Iraqi guards at Saddam Hussein's trial manhandled a defence lawyer from the court today before witnesses gave testimony for some of his co-defendants.
Lebanese attorney Bushra Khalil, a vocal presence in previous televised appearances for the defence, yelled in protest and threw off her robe as she was bundled from the chamber.
Amid the clamour, Saddam stood to object and declared: "I am the president of Iraq", only to be told sharply by Judge Raouf Abdul Rahman: "No you are a defendant."
At the start of the hearing, Ms Khalil had objected to her ejection from court in a previous session. After the argument with Abdul Rahman rose in pitch, he ordered her removed from court and described her behaviour as "an insult to justice".
Proceedings in the heavily guarded courtroom in Baghdad's Green Zone, which have seen occasional such ejections in the past, then moved ahead with two witnesses speaking in favour of Baathist judge Awad-al Bandar.
Following testimony last week for the four local officials on trial with Saddam, Mr Bandar was the first of the four senior Baath party figures on trial to present defence witnesses.

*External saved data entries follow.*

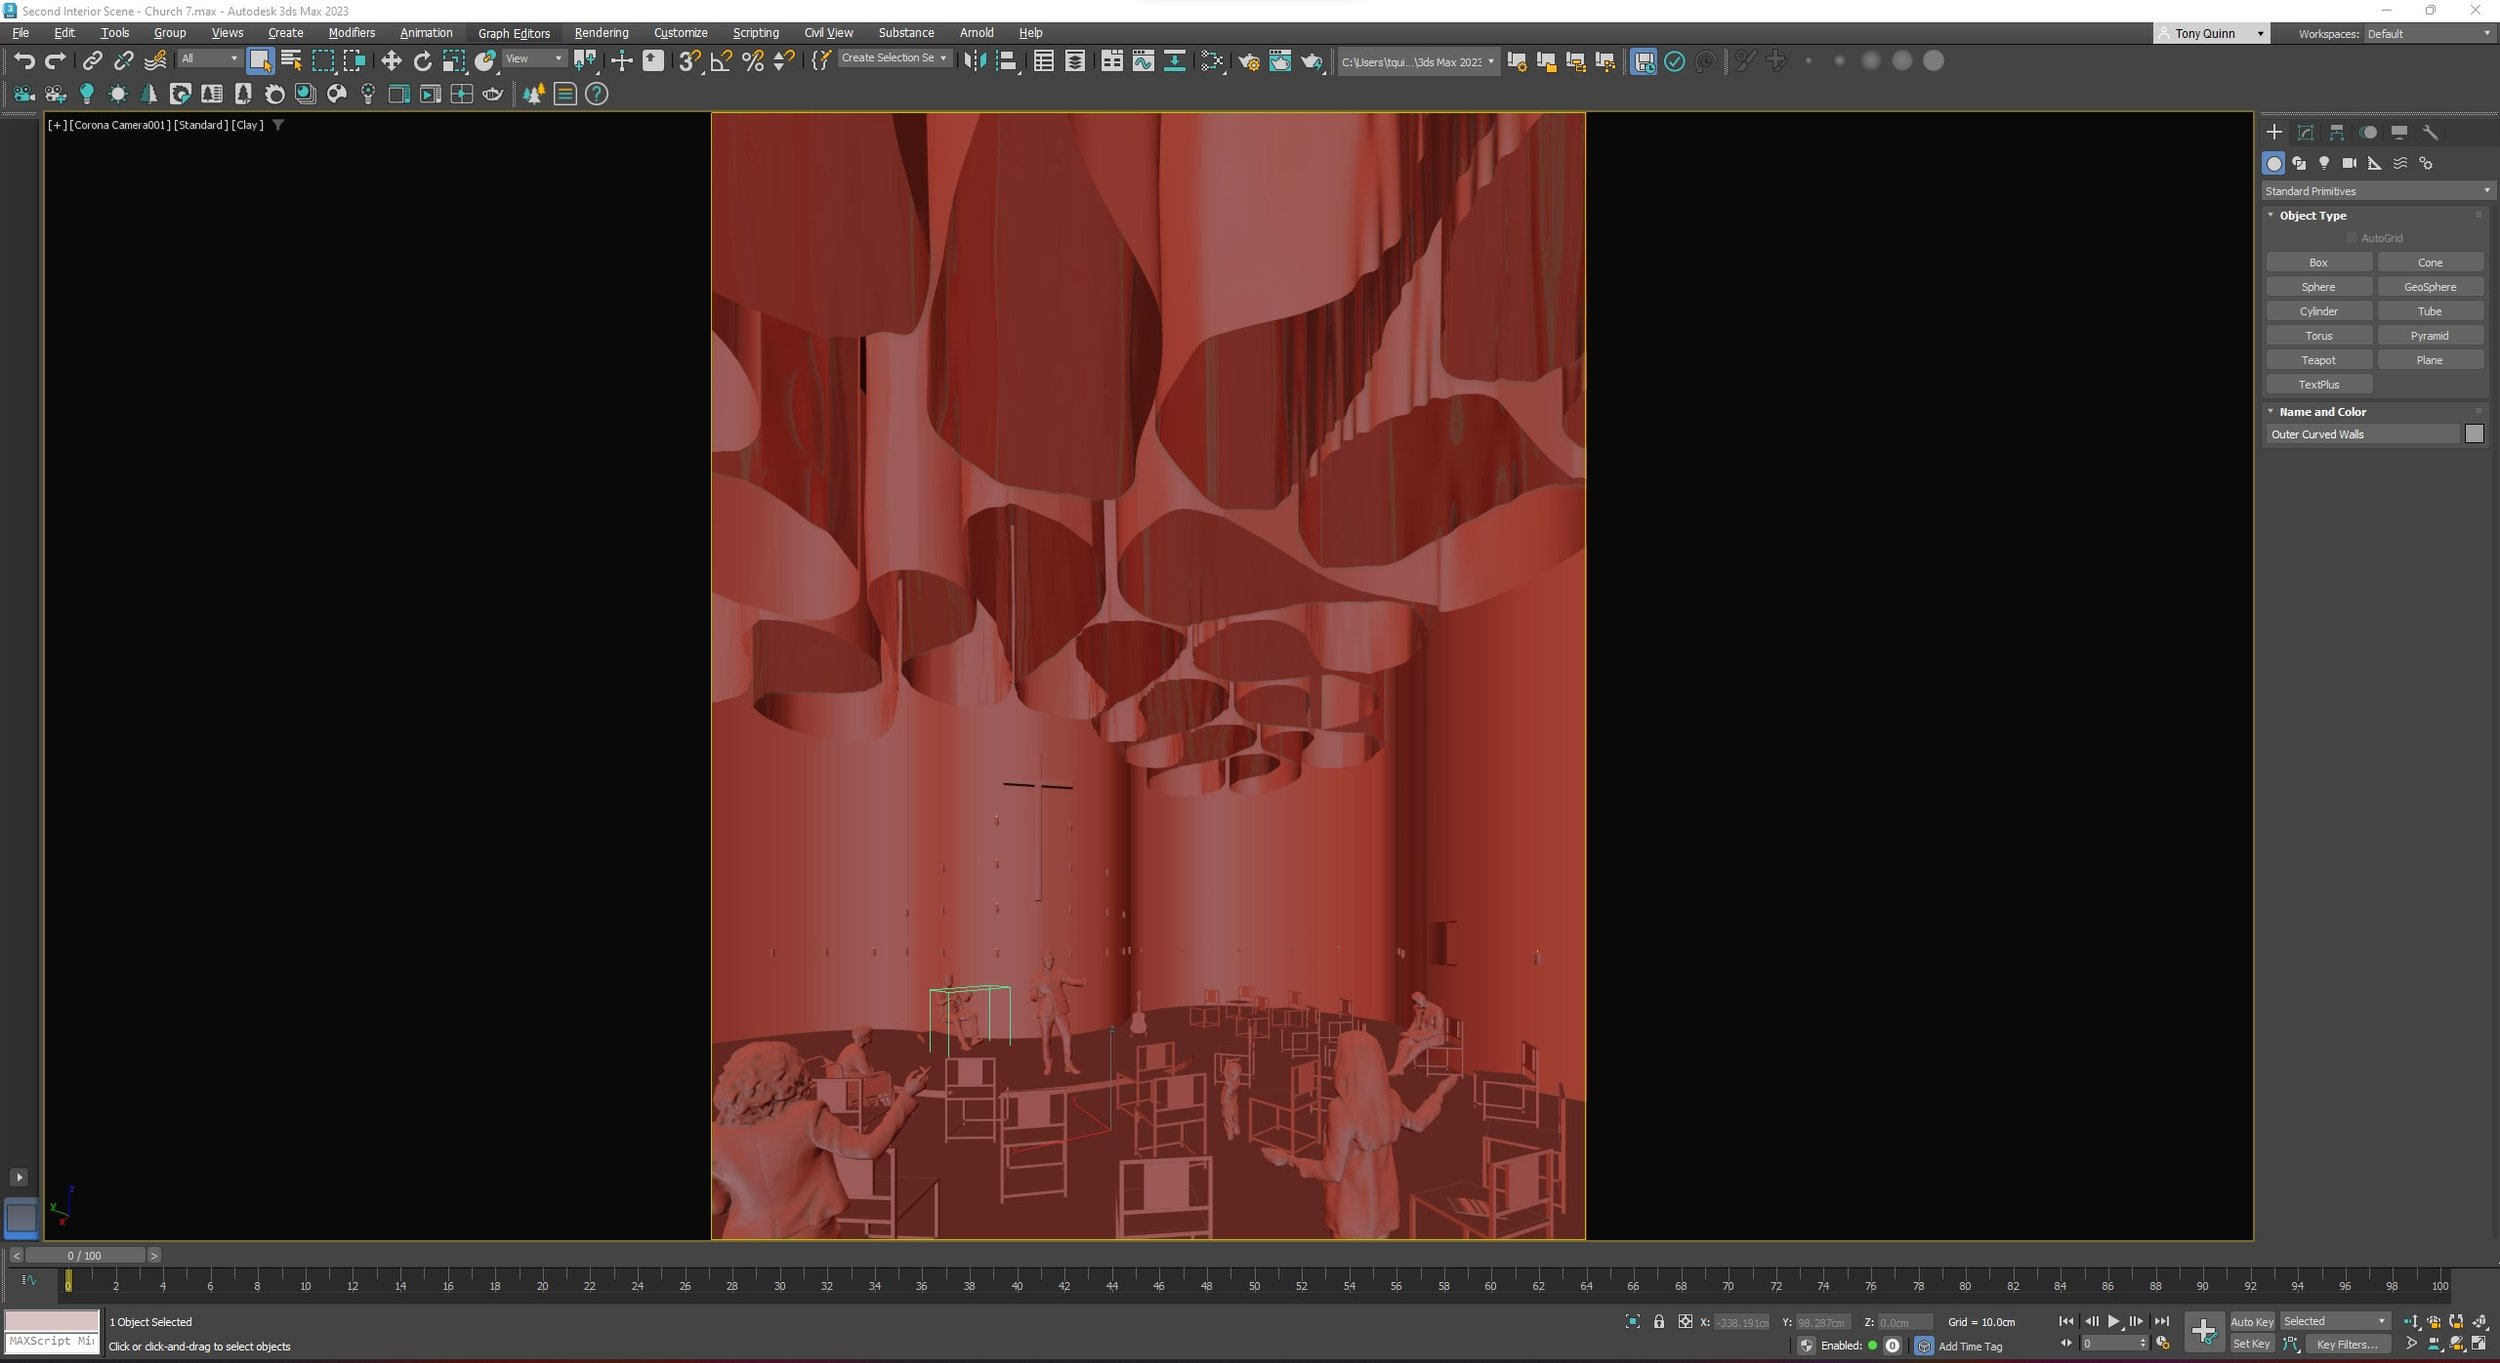Viewport: 2500px width, 1363px height.
Task: Open the Standard Primitives dropdown
Action: [x=2376, y=191]
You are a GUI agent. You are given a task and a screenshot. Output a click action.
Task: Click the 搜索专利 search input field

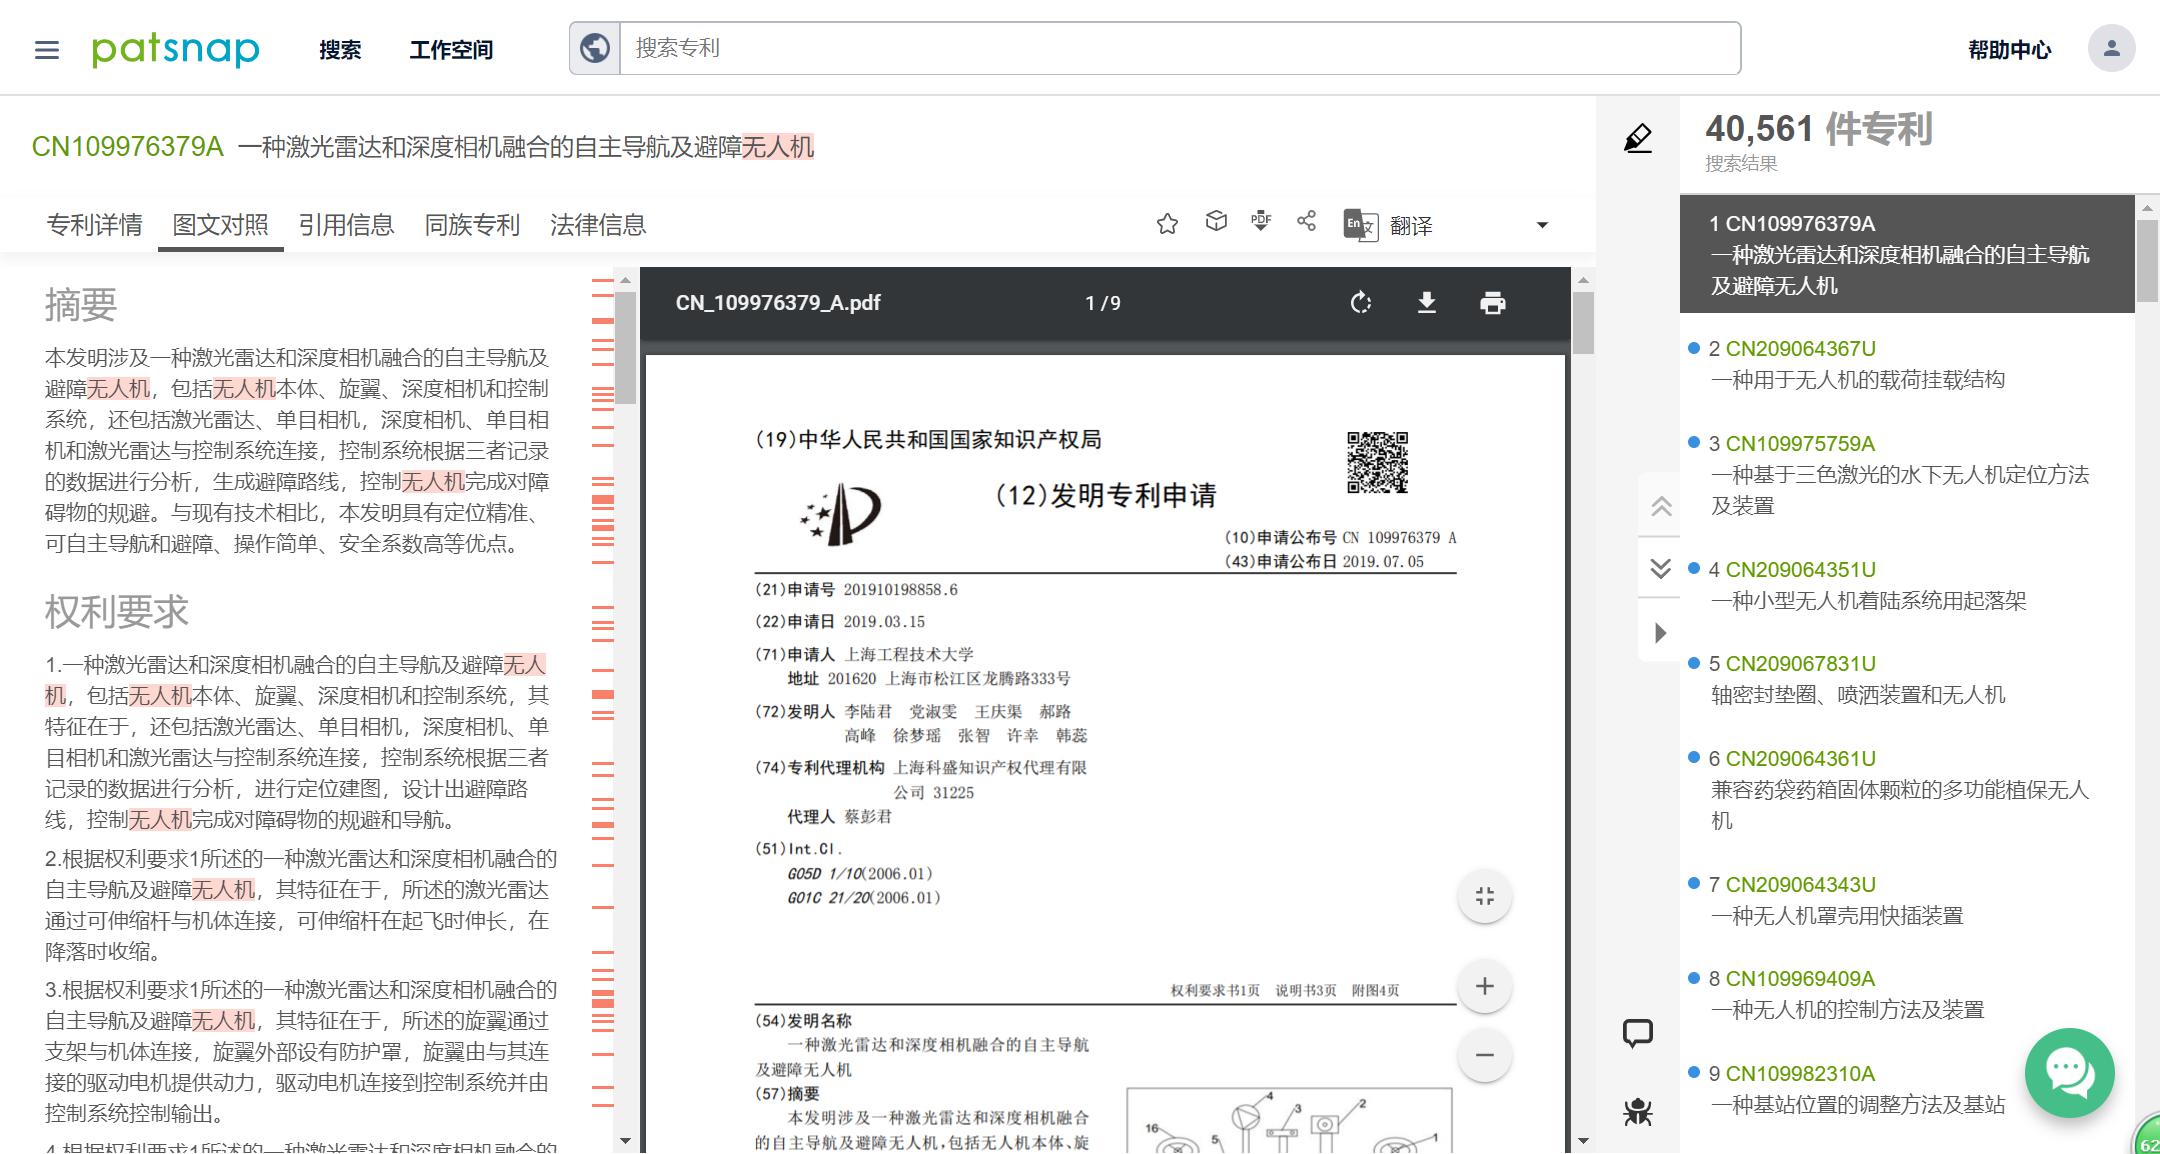point(1178,48)
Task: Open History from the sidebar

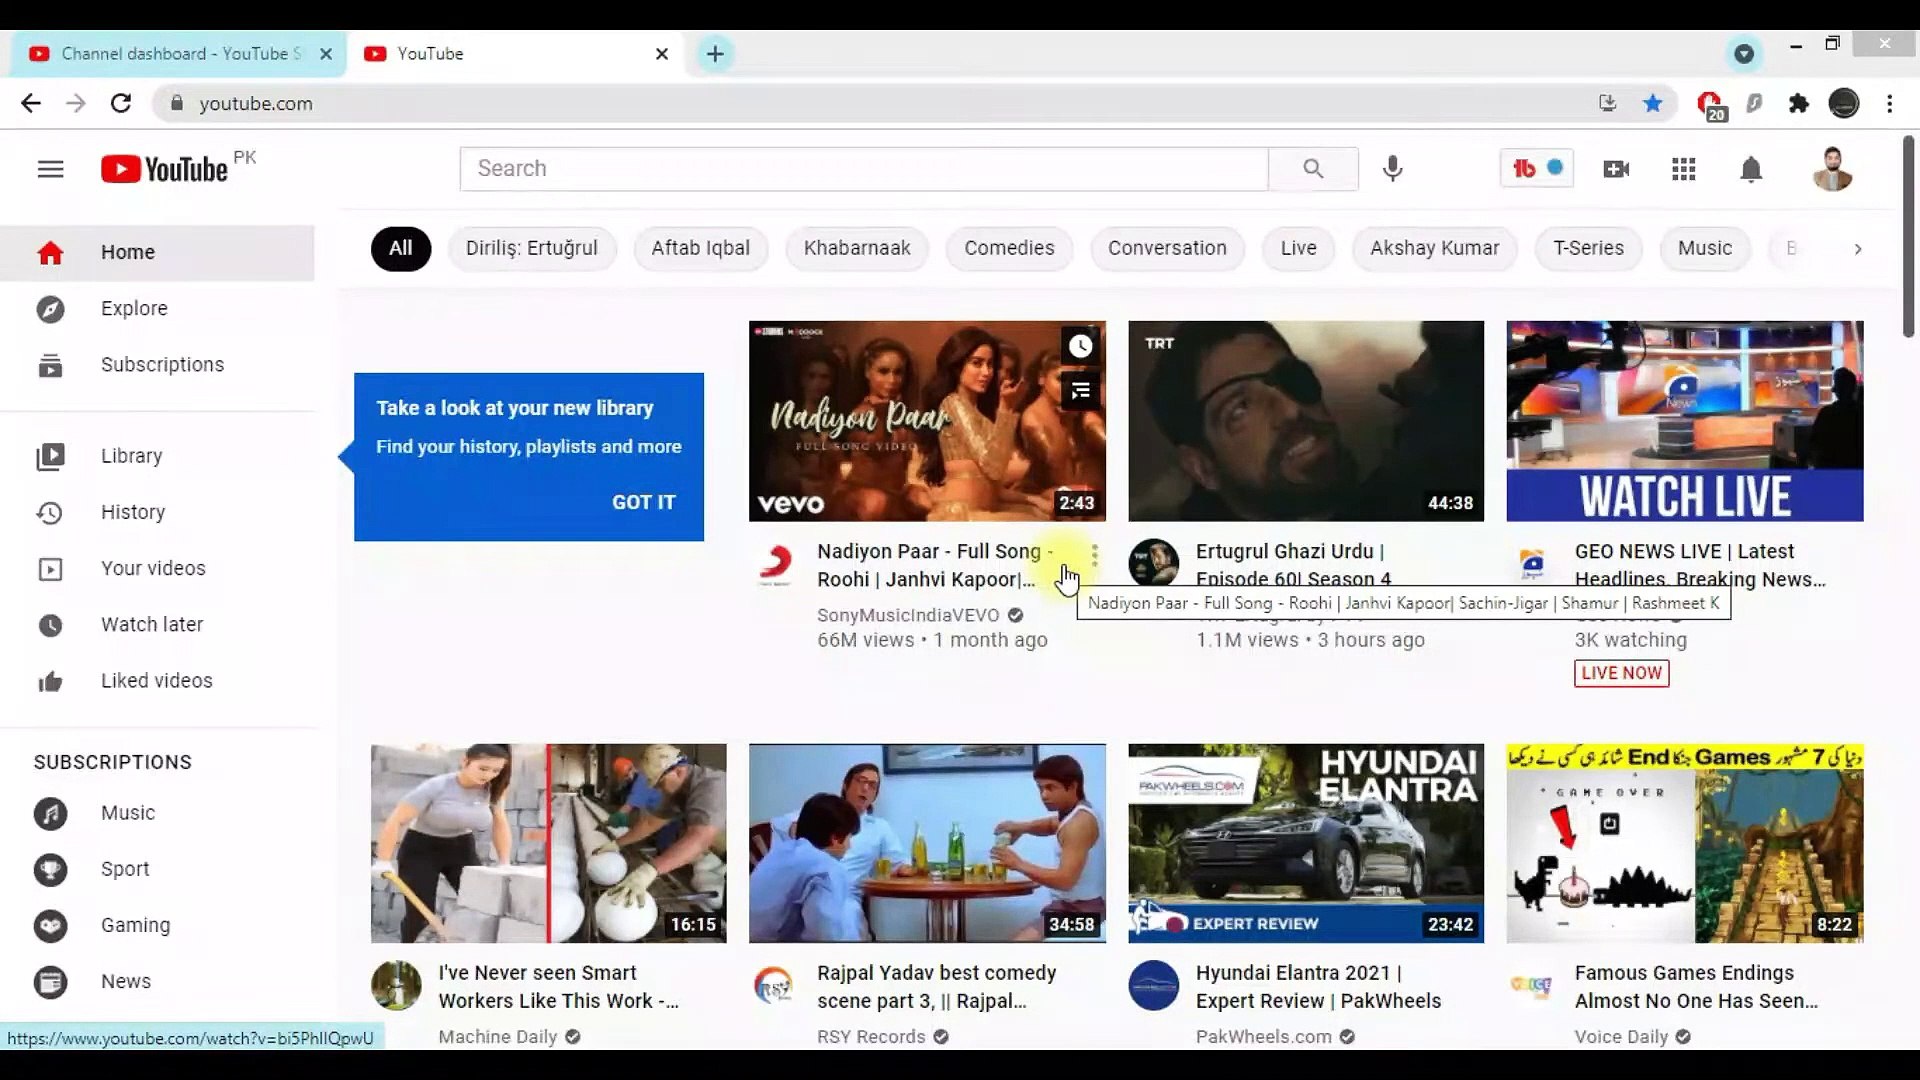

One man, speaking openly without the protection of a screen used by many other witnesses, praised Bandar's running of the Revolutionary Court that sentenced 148 Shia men to death over an assassination attempt on Saddam at Dujail in 1982.
"Did I ever kick any defence lawyer out of court?" Mr Bandar asked his witness, a former court employee, making ironic capital of the earlier scenes of uproar.
A week ago, all eight defendants were charged with crimes against humanity over the killings and detentions, deportations and tortures to which 399 people from Dujail were subjected in reprisal for the attempt on Saddam's life.
Saddam refused to plead and like the others a not guilty plea was entered for him.